> _Exercise description_: Please rewrite the rows from the line holding "The height and width of the screenshot is (686, 1217)." through the end of the rows, both included, switching "Where is" to "Locate" and changing nothing else. Return only those lines.
++++++++++
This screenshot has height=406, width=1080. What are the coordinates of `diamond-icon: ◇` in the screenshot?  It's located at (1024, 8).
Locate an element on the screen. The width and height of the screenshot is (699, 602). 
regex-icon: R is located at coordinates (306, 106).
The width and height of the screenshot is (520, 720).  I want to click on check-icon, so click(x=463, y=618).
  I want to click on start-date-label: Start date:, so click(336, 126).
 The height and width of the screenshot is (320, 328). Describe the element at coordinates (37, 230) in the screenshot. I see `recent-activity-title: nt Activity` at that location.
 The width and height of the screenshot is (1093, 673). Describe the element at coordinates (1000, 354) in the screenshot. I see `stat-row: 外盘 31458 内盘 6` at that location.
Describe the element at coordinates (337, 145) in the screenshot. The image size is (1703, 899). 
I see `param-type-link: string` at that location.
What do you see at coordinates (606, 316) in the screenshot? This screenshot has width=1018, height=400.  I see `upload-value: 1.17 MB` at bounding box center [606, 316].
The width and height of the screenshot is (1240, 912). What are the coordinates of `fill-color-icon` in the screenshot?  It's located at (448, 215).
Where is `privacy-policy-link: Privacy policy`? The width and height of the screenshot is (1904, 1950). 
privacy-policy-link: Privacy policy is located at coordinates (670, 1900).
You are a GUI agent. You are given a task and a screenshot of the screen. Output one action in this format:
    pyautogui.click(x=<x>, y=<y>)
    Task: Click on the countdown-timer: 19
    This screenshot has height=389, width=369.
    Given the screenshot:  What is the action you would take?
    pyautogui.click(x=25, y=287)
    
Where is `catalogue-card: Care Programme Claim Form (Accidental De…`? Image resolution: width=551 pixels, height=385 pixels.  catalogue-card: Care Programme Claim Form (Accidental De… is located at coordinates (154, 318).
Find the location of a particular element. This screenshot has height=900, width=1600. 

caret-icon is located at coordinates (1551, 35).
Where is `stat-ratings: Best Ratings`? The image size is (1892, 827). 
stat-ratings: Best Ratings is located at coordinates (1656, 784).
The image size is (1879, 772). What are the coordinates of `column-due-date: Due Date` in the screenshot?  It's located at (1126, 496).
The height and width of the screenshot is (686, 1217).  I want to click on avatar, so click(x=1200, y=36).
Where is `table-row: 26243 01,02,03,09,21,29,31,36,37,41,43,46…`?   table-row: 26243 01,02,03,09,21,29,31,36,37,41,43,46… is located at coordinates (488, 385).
++++++++++
> _Exercise answer_:
The height and width of the screenshot is (686, 1217).  I want to click on avatar, so click(x=1200, y=36).
Locate `table-row: 26243 01,02,03,09,21,29,31,36,37,41,43,46…`?   table-row: 26243 01,02,03,09,21,29,31,36,37,41,43,46… is located at coordinates (488, 385).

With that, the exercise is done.